Search code examples
rsplitstrsplit

R: splitting a string between two characters using strsplit()


Let's say I have the following string:

s <- "ID=MIMAT0027618;Alias=MIMAT0027618;Name=hsa-miR-6859-5p;Derives_from=MI0022705"

I would like to recover the strings between ";" and "=" to get the following output:

[1] "MIMAT0027618"  "MIMAT0027618"  "hsa-miR-6859-5p"  "MI0022705"

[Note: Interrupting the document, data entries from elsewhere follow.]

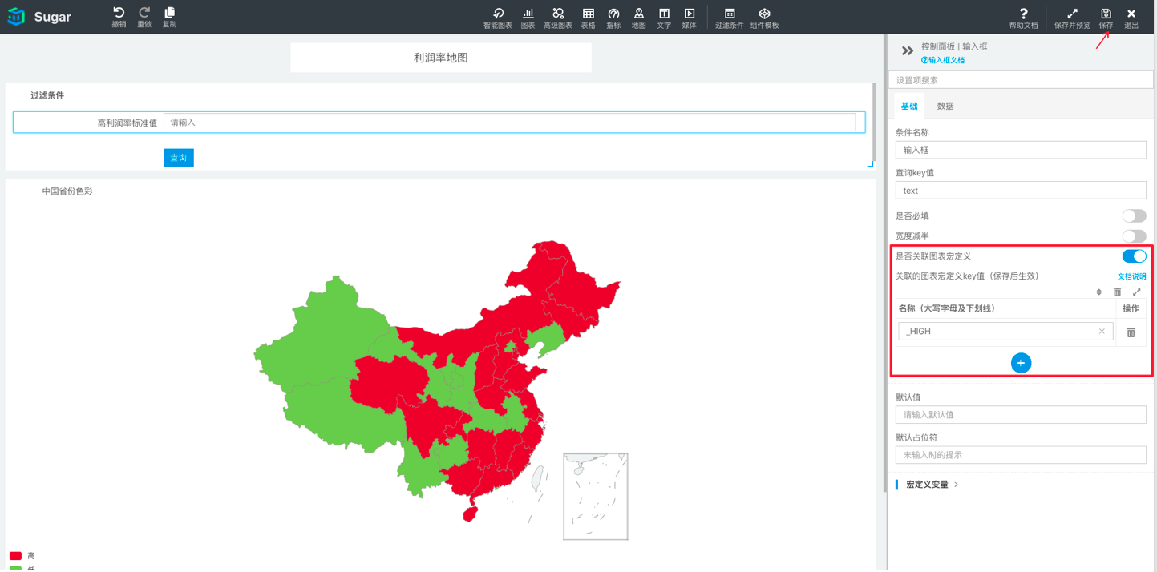This screenshot has width=1157, height=572.
Task: Click the red 高 legend color swatch
Action: pyautogui.click(x=15, y=556)
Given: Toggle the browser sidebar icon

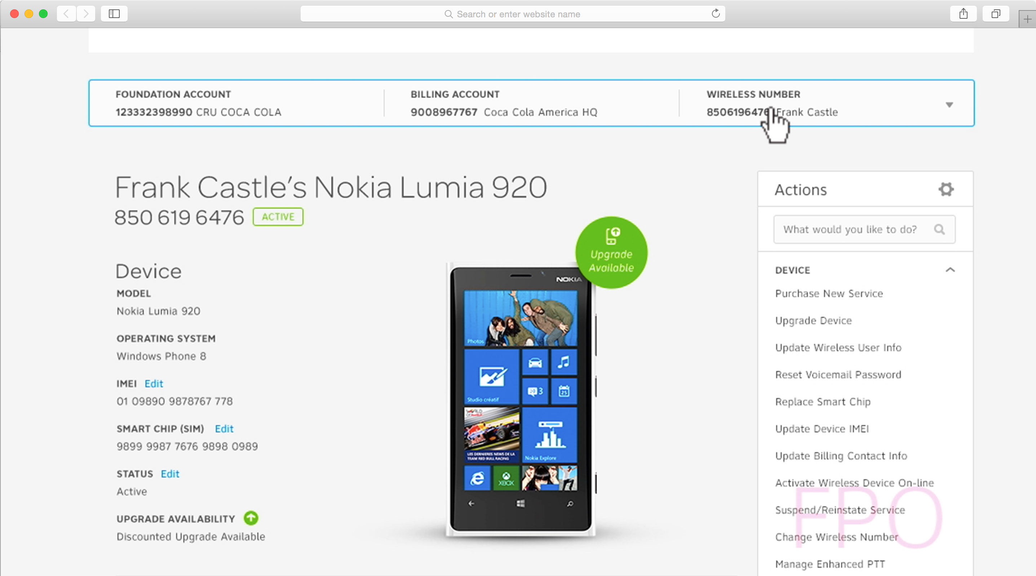Looking at the screenshot, I should point(114,14).
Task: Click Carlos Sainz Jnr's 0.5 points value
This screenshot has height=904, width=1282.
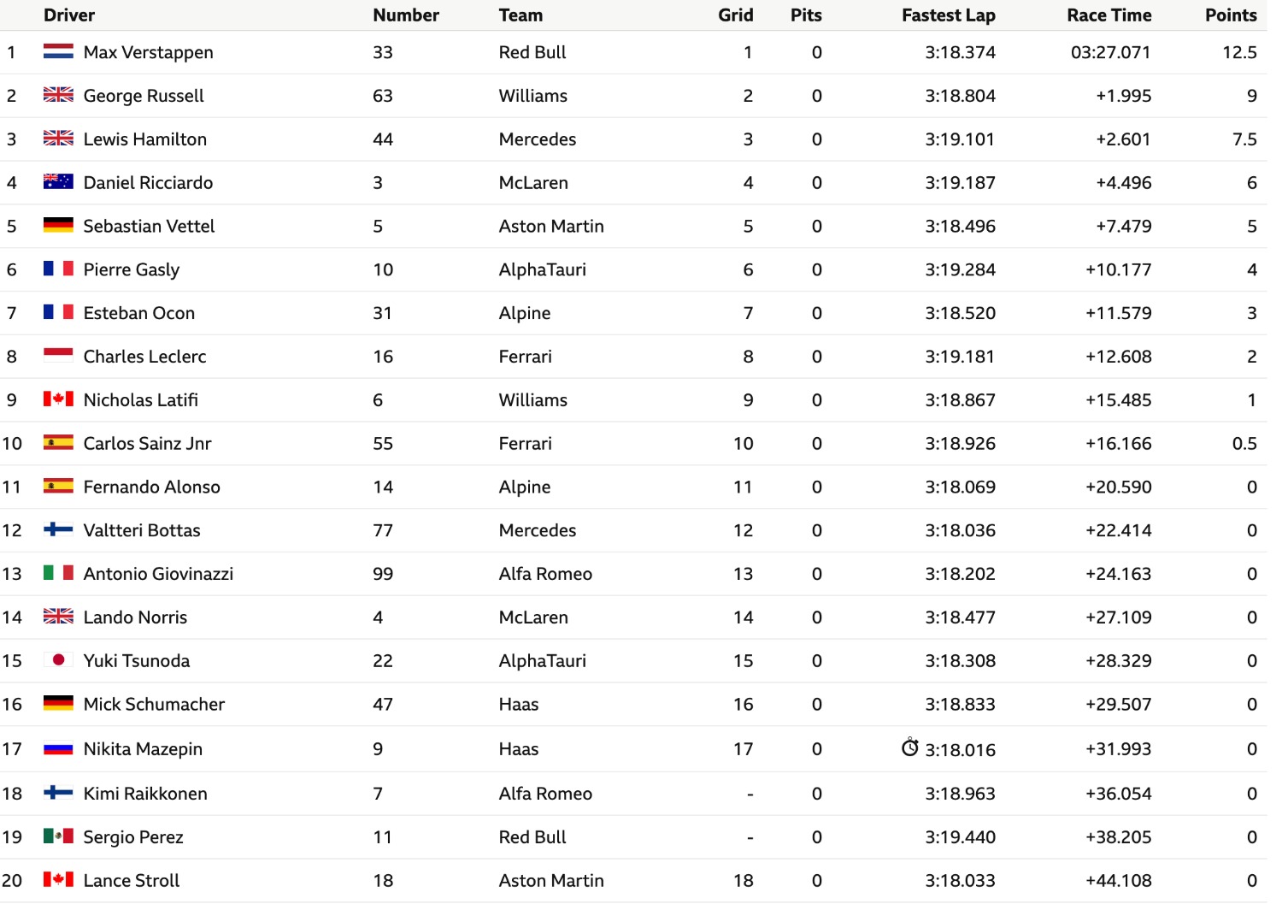Action: 1244,444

Can I use strsplit() with more than one split element?


Solution

  • 1) strsplit with matrix Try this:

    > matrix(strsplit(s, "[;=]")[[1]], 2)[2,]
    [1] "MIMAT0027618"    "MIMAT0027618"    "hsa-miR-6859-5p" "MI0022705"   
    

    2) strsplit with gsub or this use of strsplit with gsub:

    > strsplit(gsub("[^=;]+=", "", s), ";")[[1]]
    [1] "MIMAT0027618"    "MIMAT0027618"    "hsa-miR-6859-5p" "MI0022705"     
    

    3) strsplit with sub or this use of strsplit with sub:

    > sub(".*=", "", strsplit(s, ";")[[1]])
    [1] "MIMAT0027618"    "MIMAT0027618"    "hsa-miR-6859-5p" "MI0022705"   
    

    4) strapplyc or this which extracts consecutive non-semicolons after equal signs:

    > library(gsubfn)
    > strapplyc(s, "=([^;]+)", simplify = unlist)
    [1] "MIMAT0027618"    "MIMAT0027618"    "hsa-miR-6859-5p" "MI0022705"  
    

    ADDED additional strplit solutions.